Simon y Robyn son jóvenes y apuestos, tienen un perro, una hija en camino y acaban de mudarse a una casa de enormes ventanales en un pacífico suburbio de Los Angeles; para los estándares de una propaganda de seguros van camino a convertirse en la familia americana perfecta. Un día, mientras compran víveres para su nuevo hogar, Simon tienen un encuentro inesperado con Gordo, un compañero de sus años de colegio que se ve genuinamente feliz de verlo pero enciende nuestras alarmas al averiguar la dirección de la pareja y llevarle a Robyn peces para su estanque, además de otros regalos, mientras su esposo está ausente. Robyn lo ve como la torpe amabilidad de un introvertido, pero su esposo, ansioso por comenzar una nueva vida, no tiene tiempo ni paciencia para un conocido más cercano de lo que está dispuesto a reconocer. Cuando Gordo los invita a cenar a su ostentosa mansión y sus excentricidades pasan de lo patético a lo desconcertante, Simon le hace saber que deben terminar su relación y le prohíbe volver a acercarse a su casa. A la mañana siguiente el crudo desplante de Simon tiene consecuencias: el perro no aparece por ninguna parte y los peces que Gordo le regaló a Robyn flotan muertos dentro el estanque.

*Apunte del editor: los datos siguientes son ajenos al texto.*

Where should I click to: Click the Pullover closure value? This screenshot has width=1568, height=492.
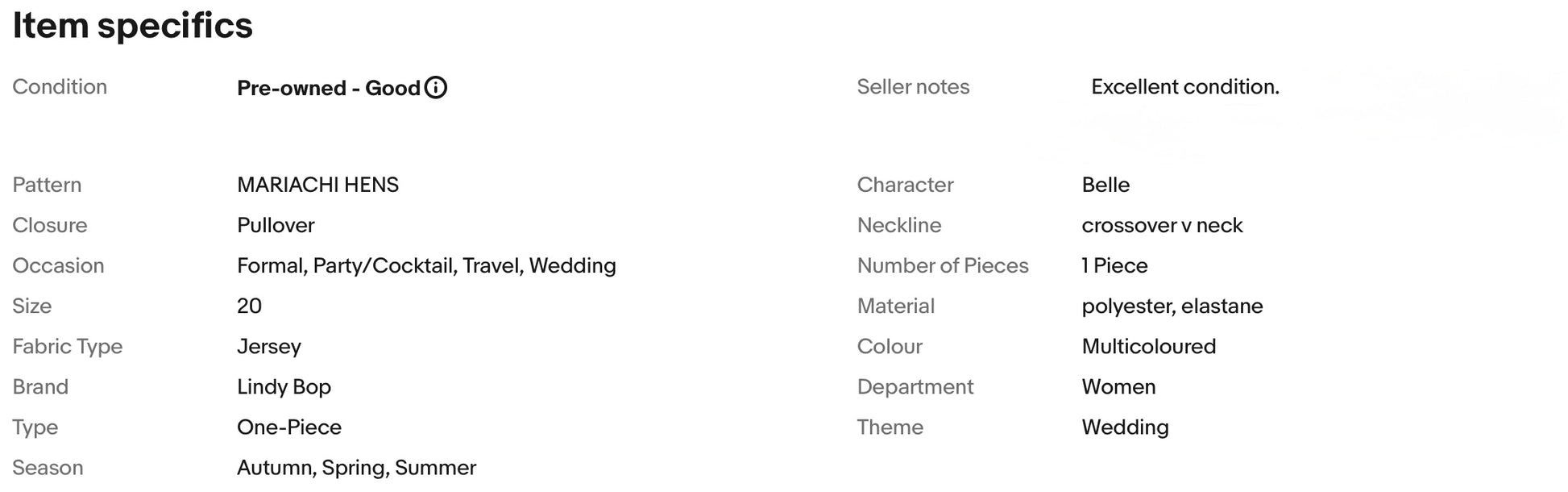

Aunque la pregunta por Gordo y su historia con Simon sea el trasfondo de la película, la carne está en la tensión que va diezmando a Robyn, en sus días de mirar compulsivamente a través de los ventanales y sus noches de tantear ruidos en el primer piso, amenazada por un rencor suficientemente tangible como para alterar sus nervios pero tan improbable que ni su esposo puede seguirla en su constante vigilia; en otras palabras, es el pavor incontenible que cualquier película de terror convierte en un demonio jala pies, pero que aquí nace precisamente de quien no se presenta, de la soledad de la aprensión no respondida y del demonio infinitamente peor que es vivir en perfecta calma sin encontrarla. Robyn recurre a las pastillas, un habito que creía superado, pero su conciencia no aguanta la presión y termina por desmayarse en el suelo de su habitación.

Luego volvemos a las viejas dolencias del género, que tiene que rebosar en giros dramáticos: Robyn se embarca en una aventura detectivesca a lo Veronica Mars, la disputa entre Simon y Gordo es casi risible una vez se desenmaraña y la gran revelación de la película llega en forma de ancheta con cinta VHS incluida. Por supuesto exagero, cada uno de estos golpes es efectivo en su contexto y, en últimas, todos los thrillers de disputas suburbanas (es un subgénero, desde Lakeview Terrace hasta Secret Window) resultan ridículos si no tienen la serena gravedad de Caché o el humor incisivo de El Hombre de al Lado. Por lo menos El regalo sabe lo artificiosa que es y emplea con destreza las convenciones del género: el ritmo es tan enervante como adictivo, todos los personajes ocultan un lado oscuro que gradualmente se devela (Jason Bateman sobretodo, encontrando en las fronteras de su carácter afable un cierto aire de cretino) y la trama, con todo y sus costuras, reta las expectativas del espectador manteniéndolo siempre “al borde del asiento”. En pleno 2015, con quién sabe cuántos millares de películas gringas que han agotado el ingenio de sus realizadores y la credulidad de los espectadores, hay que aplaudir un thriller que cumpla esa vieja promesa de Hollywood.

El regalo

7.5

Calificación

7.5/10

Por qué Sí

  • porque a veces hay que ir a cine sin pretensiones y un thriller, cuando sabe engañar y despertar preguntas, es tanto o más entretenido que cualquier superproducción de Marvel. Es una película para no repetir, pero la sola experiencia paga la boleta.

Por qué No

  • si espera una película terriblemente seria o es quisquilloso con los muchos huecos e inconsistencias de la trama seguramente la va a odiar. El suspenso es de por sí una artimaña y si no se deja llevar va a notar que un australiano con candonga acosando a Michael Bluth y a Vicky, Cristina Barcelona no es precisamente material para comerse las uñas.